**What the task requires**
Restate exactly, and only, the lines from the one containing "Click the faint side tab at right edge" through the end of the entries, keeping both endpoints.

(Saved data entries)
((
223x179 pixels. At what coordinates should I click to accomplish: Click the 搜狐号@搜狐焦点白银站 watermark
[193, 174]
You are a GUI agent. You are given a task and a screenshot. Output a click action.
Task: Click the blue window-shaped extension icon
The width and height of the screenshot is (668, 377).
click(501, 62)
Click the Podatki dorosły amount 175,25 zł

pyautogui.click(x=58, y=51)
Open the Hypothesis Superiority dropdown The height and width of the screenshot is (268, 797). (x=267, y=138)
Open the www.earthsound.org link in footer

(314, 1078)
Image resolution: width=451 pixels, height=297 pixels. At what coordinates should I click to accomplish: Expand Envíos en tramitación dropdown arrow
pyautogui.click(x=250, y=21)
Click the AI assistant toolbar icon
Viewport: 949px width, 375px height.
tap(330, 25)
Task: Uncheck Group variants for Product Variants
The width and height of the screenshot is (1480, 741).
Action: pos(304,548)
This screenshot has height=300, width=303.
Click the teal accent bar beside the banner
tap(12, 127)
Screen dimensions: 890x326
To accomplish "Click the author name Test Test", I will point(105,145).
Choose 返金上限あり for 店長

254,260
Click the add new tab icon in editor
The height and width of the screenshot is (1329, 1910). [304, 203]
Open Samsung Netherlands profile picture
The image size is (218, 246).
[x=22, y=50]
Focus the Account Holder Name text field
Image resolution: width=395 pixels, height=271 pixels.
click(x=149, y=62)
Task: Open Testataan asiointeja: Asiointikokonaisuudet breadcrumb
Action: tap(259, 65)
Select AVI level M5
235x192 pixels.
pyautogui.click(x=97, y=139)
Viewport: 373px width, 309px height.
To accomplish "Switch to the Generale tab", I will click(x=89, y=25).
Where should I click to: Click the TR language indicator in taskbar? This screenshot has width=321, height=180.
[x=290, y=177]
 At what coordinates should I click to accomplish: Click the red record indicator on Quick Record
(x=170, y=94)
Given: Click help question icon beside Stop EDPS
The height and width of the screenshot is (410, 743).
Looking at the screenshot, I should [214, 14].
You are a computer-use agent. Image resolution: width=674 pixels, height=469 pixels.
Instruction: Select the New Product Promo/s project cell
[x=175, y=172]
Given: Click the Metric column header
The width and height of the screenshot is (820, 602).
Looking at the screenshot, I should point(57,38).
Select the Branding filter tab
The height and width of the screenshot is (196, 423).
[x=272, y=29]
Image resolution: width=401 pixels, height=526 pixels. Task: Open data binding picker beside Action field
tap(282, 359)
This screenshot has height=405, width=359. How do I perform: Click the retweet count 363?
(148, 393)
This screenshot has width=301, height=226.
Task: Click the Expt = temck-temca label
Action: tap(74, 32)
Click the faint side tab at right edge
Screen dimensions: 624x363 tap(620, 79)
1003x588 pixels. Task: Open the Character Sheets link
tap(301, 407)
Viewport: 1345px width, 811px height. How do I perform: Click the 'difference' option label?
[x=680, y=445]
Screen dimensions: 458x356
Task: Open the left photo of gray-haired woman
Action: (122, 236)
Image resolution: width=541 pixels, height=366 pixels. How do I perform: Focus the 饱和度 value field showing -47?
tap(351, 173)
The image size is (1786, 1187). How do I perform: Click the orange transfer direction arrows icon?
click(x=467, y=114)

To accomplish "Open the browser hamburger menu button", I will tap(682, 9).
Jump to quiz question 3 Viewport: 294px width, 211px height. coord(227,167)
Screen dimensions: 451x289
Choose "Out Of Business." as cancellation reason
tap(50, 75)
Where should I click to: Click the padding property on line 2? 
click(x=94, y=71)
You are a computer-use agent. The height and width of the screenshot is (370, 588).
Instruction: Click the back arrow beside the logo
))
**Response**
Click the faint side tab at right edge
Screen dimensions: 624x363 tap(620, 79)
1003x588 pixels. Task: Open the Character Sheets link
tap(301, 407)
Viewport: 1345px width, 811px height. How do I perform: Click the 'difference' option label?
[x=680, y=445]
Screen dimensions: 458x356
Task: Open the left photo of gray-haired woman
Action: (122, 236)
Image resolution: width=541 pixels, height=366 pixels. How do I perform: Focus the 饱和度 value field showing -47?
tap(351, 173)
The image size is (1786, 1187). How do I perform: Click the orange transfer direction arrows icon?
click(x=467, y=114)

To accomplish "Open the browser hamburger menu button", I will tap(682, 9).
Jump to quiz question 3 Viewport: 294px width, 211px height. coord(227,167)
Screen dimensions: 451x289
Choose "Out Of Business." as cancellation reason
tap(50, 75)
Where should I click to: Click the padding property on line 2? 
click(x=94, y=71)
You are a computer-use agent. The height and width of the screenshot is (370, 588).
Instruction: Click the back arrow beside the logo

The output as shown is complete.